Manuel Valls a déjà eu connaissance de l'affaire dite du financement libyen en décembre dernier. L'une de ses péripéties a alors fait grand bruit. A cette époque, Brice Hortefeux doit être entendu comme témoin dans un volet périphérique du dossier par la police judiciaire parisienne. Or il fait partie des proches de Nicolas Sarkozy placés sur écoutes.

Alors directeur de la PJ parisienne, Christian Flaesch, l'appelle pour lui signaler qu'il sera convoqué. Avisé par la direction centrale de la police judiciaire de cette conversation, Valls prend la mouche et, sous la pression de Matignon, limoge Christian Flaesch, coupable à ses yeux d'une "faute". Le ministre de l'Intérieur sait donc que des écoutes "tournent" dans ce dossier. Et qu'elles visent, à tout le moins, des proches de Sarkozy.

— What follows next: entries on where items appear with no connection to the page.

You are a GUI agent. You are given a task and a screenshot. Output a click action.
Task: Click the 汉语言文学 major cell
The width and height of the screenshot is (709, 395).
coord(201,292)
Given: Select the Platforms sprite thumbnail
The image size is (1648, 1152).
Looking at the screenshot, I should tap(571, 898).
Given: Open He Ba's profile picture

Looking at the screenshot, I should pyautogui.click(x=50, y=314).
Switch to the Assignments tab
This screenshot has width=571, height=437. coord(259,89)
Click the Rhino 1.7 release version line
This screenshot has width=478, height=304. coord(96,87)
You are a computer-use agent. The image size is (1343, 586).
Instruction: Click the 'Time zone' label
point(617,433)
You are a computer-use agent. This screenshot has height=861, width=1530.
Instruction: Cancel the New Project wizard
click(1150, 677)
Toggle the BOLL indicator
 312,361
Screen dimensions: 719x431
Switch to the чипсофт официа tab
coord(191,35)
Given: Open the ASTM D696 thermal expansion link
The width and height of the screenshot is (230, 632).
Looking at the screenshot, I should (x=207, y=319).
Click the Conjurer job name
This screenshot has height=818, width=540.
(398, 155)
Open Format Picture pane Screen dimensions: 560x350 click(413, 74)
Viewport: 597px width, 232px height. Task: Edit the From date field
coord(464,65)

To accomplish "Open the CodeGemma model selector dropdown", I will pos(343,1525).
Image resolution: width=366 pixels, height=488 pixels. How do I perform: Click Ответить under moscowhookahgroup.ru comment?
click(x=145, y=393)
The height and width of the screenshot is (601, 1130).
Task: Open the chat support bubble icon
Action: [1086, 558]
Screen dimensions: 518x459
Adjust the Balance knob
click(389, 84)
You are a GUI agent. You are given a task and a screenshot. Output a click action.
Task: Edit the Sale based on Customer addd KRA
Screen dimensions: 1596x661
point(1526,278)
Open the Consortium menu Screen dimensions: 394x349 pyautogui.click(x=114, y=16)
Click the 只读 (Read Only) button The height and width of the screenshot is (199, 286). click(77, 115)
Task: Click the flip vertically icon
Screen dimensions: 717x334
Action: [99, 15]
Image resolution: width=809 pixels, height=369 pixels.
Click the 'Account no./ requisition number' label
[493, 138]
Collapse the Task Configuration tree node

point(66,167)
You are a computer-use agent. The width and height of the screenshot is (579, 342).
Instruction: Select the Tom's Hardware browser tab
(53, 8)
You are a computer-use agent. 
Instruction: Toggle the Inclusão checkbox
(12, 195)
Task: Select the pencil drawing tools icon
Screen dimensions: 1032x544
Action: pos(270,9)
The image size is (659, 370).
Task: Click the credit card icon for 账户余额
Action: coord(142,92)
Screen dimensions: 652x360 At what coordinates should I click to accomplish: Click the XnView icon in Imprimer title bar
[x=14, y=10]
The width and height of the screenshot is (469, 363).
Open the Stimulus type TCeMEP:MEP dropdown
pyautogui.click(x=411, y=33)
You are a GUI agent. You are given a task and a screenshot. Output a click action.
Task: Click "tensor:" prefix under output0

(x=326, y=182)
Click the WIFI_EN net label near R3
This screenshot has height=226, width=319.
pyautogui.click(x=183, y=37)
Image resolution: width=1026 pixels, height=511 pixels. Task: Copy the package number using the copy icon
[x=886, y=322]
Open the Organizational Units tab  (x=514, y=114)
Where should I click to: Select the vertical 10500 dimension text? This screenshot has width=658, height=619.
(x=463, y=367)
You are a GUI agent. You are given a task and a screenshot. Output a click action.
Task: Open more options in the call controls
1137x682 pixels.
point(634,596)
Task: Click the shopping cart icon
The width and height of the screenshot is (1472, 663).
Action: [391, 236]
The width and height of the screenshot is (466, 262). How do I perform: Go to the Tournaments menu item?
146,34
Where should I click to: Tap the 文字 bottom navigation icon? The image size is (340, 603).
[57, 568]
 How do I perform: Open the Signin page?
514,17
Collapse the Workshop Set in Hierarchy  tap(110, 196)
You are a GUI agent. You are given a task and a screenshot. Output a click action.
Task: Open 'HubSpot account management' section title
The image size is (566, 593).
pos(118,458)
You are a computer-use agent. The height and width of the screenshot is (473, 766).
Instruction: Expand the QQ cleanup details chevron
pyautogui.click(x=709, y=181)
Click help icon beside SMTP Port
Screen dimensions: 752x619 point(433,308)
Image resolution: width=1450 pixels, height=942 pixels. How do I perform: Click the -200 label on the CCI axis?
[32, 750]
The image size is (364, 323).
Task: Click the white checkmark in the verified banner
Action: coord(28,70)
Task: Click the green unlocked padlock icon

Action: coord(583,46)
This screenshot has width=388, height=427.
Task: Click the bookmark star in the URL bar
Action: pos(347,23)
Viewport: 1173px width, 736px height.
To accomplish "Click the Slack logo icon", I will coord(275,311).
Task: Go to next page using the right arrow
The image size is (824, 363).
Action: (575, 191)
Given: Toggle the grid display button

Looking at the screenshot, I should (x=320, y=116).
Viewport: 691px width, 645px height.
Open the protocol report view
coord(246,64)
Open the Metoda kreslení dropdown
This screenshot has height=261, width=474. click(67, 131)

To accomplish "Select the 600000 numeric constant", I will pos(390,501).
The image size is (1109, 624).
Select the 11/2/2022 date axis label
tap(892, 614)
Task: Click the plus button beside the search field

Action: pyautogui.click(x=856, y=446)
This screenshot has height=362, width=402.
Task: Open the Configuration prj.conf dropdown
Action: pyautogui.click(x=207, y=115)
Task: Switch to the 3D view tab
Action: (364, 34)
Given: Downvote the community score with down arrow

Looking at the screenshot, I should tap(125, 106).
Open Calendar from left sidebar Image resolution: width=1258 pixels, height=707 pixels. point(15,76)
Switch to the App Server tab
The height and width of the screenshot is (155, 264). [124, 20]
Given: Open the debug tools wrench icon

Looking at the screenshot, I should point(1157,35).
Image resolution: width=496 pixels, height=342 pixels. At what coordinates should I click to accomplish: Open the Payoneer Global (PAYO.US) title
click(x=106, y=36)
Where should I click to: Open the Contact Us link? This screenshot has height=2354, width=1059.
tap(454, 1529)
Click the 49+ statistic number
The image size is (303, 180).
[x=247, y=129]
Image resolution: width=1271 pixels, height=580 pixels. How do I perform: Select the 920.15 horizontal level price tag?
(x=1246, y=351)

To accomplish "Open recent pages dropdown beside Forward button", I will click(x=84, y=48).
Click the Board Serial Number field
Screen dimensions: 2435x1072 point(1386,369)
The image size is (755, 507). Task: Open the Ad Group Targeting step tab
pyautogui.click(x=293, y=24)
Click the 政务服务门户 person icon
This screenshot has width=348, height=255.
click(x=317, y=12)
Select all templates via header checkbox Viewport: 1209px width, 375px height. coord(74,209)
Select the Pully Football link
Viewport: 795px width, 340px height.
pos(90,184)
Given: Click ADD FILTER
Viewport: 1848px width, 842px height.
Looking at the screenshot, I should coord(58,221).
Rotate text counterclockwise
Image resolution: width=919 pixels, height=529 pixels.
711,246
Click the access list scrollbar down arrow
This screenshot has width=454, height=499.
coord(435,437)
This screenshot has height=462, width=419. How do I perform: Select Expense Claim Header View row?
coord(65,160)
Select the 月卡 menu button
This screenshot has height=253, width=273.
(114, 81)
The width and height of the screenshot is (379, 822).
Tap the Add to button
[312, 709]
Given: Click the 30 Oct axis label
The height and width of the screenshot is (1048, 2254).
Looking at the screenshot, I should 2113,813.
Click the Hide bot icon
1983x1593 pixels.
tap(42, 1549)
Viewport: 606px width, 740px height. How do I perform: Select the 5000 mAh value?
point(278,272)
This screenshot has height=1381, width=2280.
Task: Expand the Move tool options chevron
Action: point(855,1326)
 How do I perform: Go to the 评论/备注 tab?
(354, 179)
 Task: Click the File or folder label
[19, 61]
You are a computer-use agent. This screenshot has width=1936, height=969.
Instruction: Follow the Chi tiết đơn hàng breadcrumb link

Le directeur général de la police nationale avisé

A la fin de février dernier, l'enquête s'accélère. Une discussion entre Nicolas Sarkozy et son avocat Me Thierry Herzog laisse penser que les deux hommes cherchent à connaître par anticipation, voire à peser, sur une décision de la Cour de cassation, essentielle pour le clan Sarkozy.

Le 26 février, une information judiciaire distincte est ouverte pour "trafic d'influence" et "violation du secret de l'instruction". La chancellerie est alertée par une note détaillée du procureur général de Paris. Comment le ministre de l'Intérieur peut-il ignorer ces derniers développements?

La veille des perquisitions menées, le 4 mars, chez l'avocat de Nicolas Sarkozy et chez un magistrat de la Cour de cassation, la direction centrale de la police judiciaire prévient le directeur général. Comment croire que Claude Baland n'en rende pas compte à son ministre?

L'article de L'Express

Le 5 mars, L'Express révèle que Me Thierry Herzog, avocat de Nicolas Sarkozy, a été visé par une perquisition la veille. L'article évoque le fond de l'affaire: un possible trafic d'influence entre l'ex président de la République et un haut magistrat de la Cour de cassation Gilbert Azibert, lui aussi perquisitionné. L'information est reprise par de nombreux médias, dont l'Agence France presse.

Comment imaginer que ni Manuel Valls ni les membres de son cabinet n'ont lu les journaux, écouté la radio, ouvert leur télévision ou consulté Internet ce jour-là?

Deux jours plus tard, le 7 mars, Le Monde révèle que Nicolas Sarkozy a été placé sur écoutes. Comment penser que ce fut une révélation pour Manuel Valls?